Towards an integrated search engine for the Nix community

Amid cries for more and better documentation, we are lost in finding information across the myriad of disparate resources. Information is outdated, information is inaccessible to search engines, we don’t know how to find information, we forget to look for it, and so forth.

I would like to ask for thoughts and input on putting together a nix-focused search engine. (Hey maybe we can finally use that fancy semantic data in the xml documentation! [citation needed])

A stretch feature I would like is to mark outdated information, and cross-reference it to new correct information.

(Do we have any librarians?)

As usual, I don’t have time in the next weeks, but maybe over time we can pull something together…baby steps as always?

Initial ideas for data sources that would need to be ingested:

  • nix, nixos, nixpkgs, nixops manuals

  • nix pills

  • the old and new wiki, and …all the other variations

  • I think I saw some manual pages that weren’t part of the main manual pages

  • somehow index nixcon talks, at least transcripts

  • irc logs

  • old and new and idk mailing lists

  • discourse

  • all the codebases; nix, nixpkgs, etc

  • all the github issues and stuff

  • third party blog posts

  • all commit messages

  • as a bonus, maybe the arch and gentoo wikis and such? :stuck_out_tongue:

Hark, hark! Now seeking writers of search engines, all manners of scrapers, and soforth.

2 Likes

We’d probably want to explicitly mark information from these sort of sources as “not NixOS-specific”, to warn people of that whatever information is specified there is strictly advisory and may not always apply to NixOS.

On a small sidenote, discourse suggested Handy scripts for fuzzy searching nixpkgs and nixos-options to me.

2 Likes

I would be more than happy to polish those scripts up a bit more for a contribution to the repo.
I’ve continued tweaking them here and there over the months. I’ve gotten them to open source files, open a shell, or install into a user’s environment. I also added home-manager integration.

Admittingly in their current state they’re aimed at personal use and I expected folks to tweak them to their needs; but with a bit of work they could be repackaged for anybody to pick up and use out of the box.

A first step would be a direct link to nixos-unstable doc on the website, without having to go through hydra maze.

NB: out of scope but I would love for nix search to finally find something xD

If nix search doesn’t work for you, take a look at https://github.com/LnL7/nix-darwin/issues/140.

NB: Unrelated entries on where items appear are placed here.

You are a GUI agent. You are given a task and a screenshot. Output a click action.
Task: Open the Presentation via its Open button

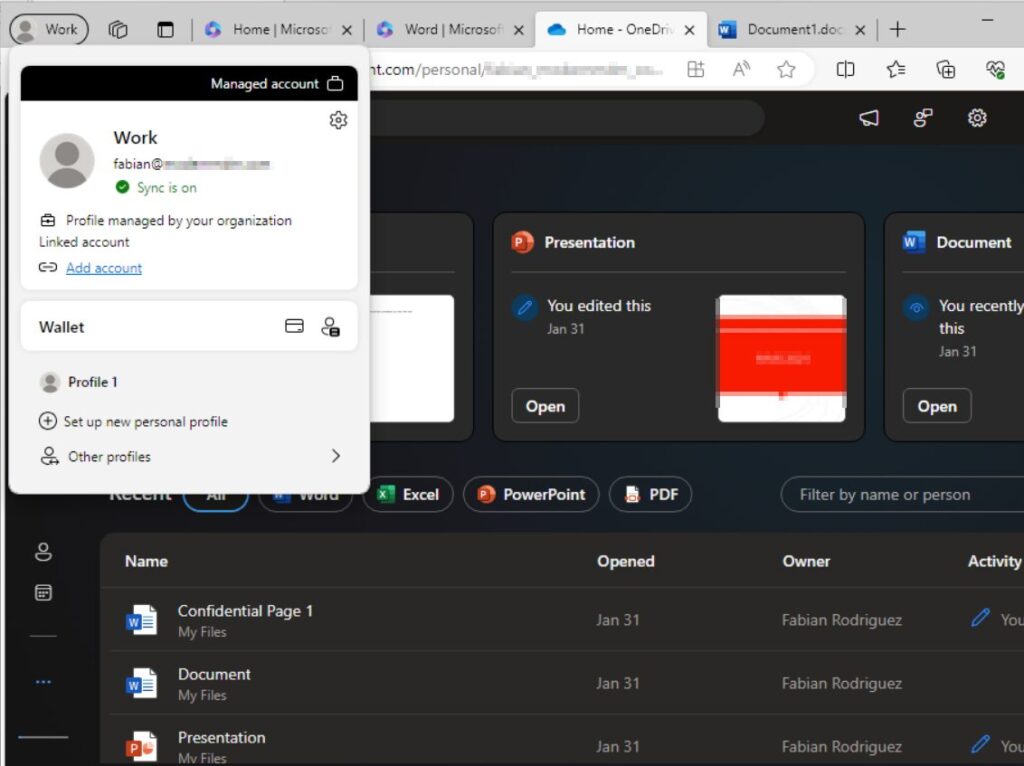click(x=545, y=406)
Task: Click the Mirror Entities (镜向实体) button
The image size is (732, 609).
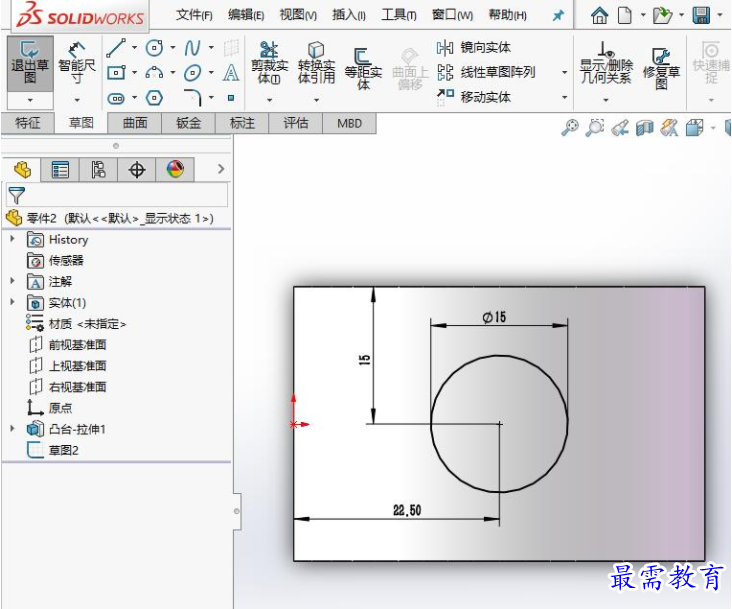Action: (x=473, y=47)
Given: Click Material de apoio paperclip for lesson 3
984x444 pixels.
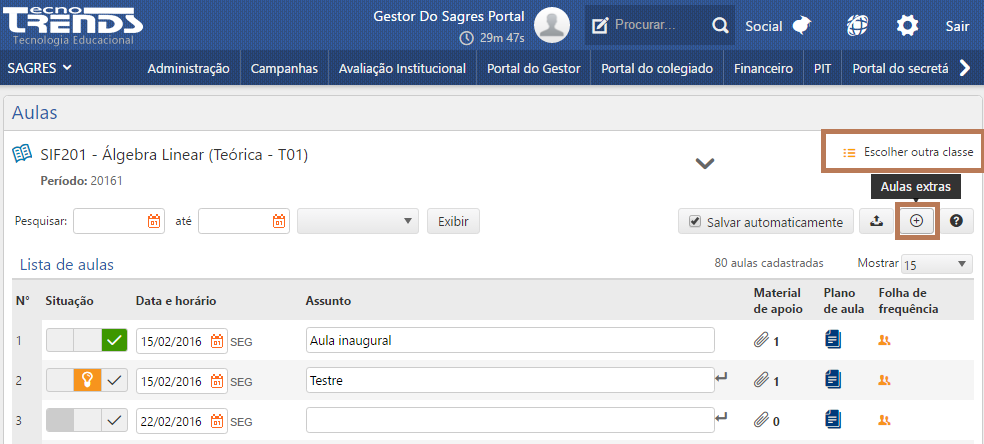Looking at the screenshot, I should pos(761,419).
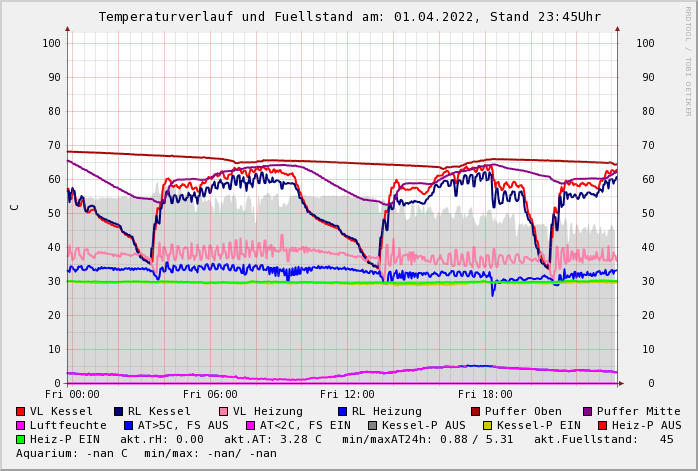Click the Fri 18:00 time axis label
698x471 pixels.
(x=484, y=394)
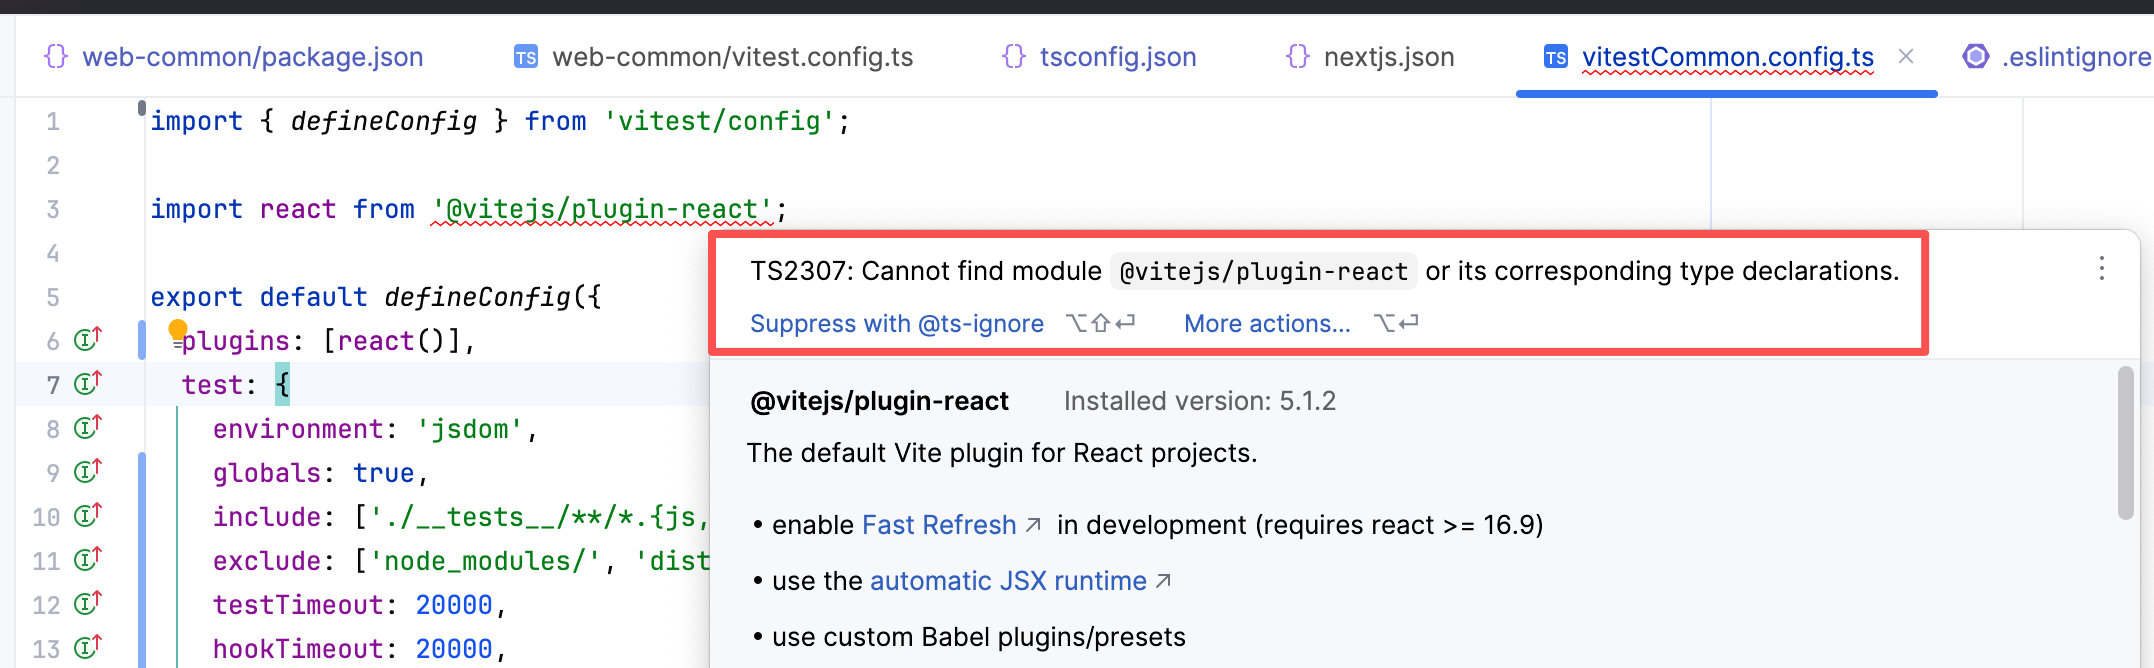
Task: Click the underlined '@vitejs/plugin-react' import string
Action: [x=601, y=209]
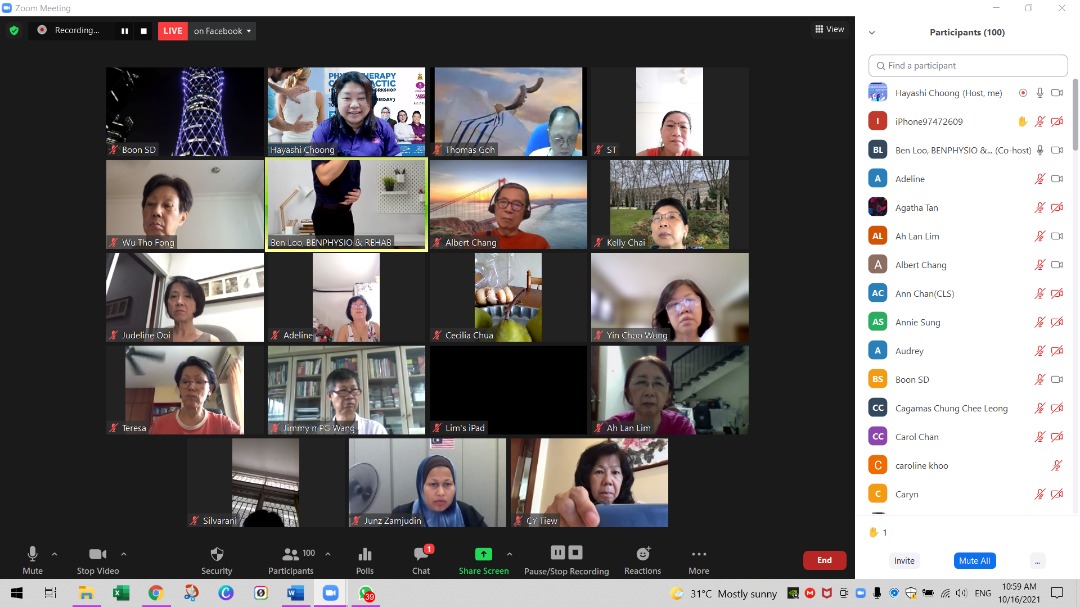Image resolution: width=1080 pixels, height=607 pixels.
Task: Open the Participants icon in toolbar
Action: [291, 554]
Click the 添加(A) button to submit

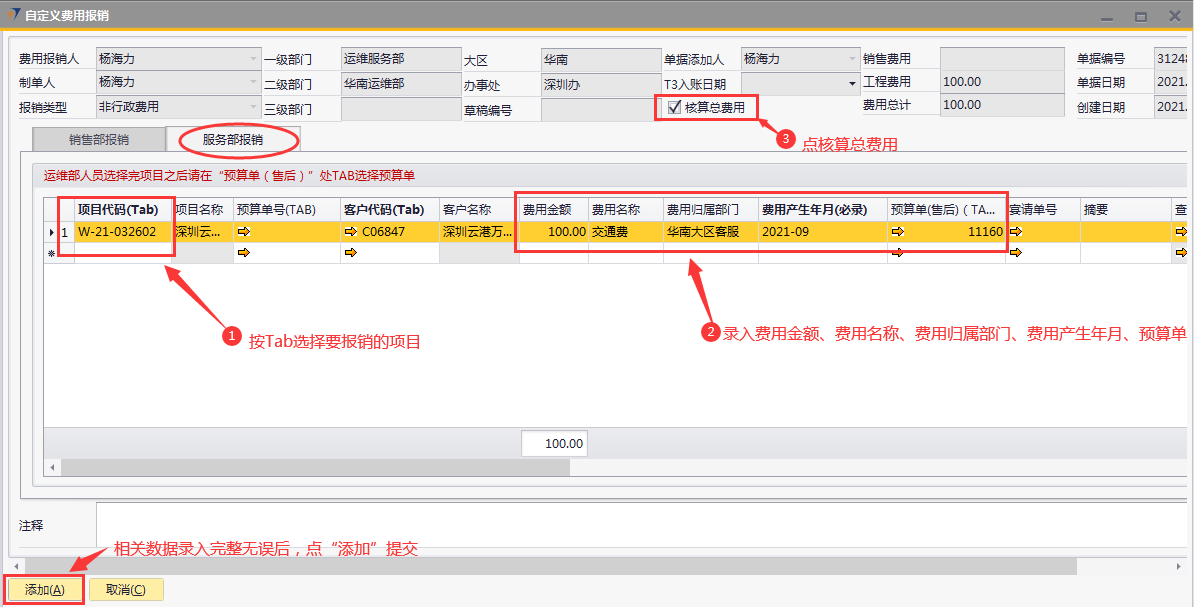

was more thinking in general, unfree, nested packages (haskell/lua etc)

It happened twice to me that a PR was kept back because it broke something else and somebody just pushed the fix in a separate commit to the master because he didn’t know that a) a PR already exists b) the fix breaks other things.

Because of this I was thinking about some kind of web service which collects informations like github issues, states, docs, etc. and shows informations about package states, open issues for the package, etc. Maybe a service that crawls issues, manuals and xml docs could also connect and prettyprint such informations useful to contributors.

I would love to create such a crawler service but I’m mainly a system/network engineer and my coding knowledge is very limited…

2 Likes

you are previous me! I wanted this as well.

But then it grokked me: why should this be specific for Nix? Put any topic instead of Nix… and it turns out that Google is best approach for searching any topic, including Nix.

Just make everything indexed by Google. Or do you want to build own mini-google for Nix topic?

The “catalog”-style knowledge isn’t easy to maintain, you can make it usable (Nix docs, nixos.wiki), but never ideal.

A question back to you: which queries should this tool answer best?

But then it grokked me: why should this be specific for Nix? Put any topic instead of Nix… and it turns out that Google is best approach for searching any topic, including Nix.

Well, for Nix we can reasonably estimate the reliability of sources; Google is usually worse than topic-specific ordering of sources.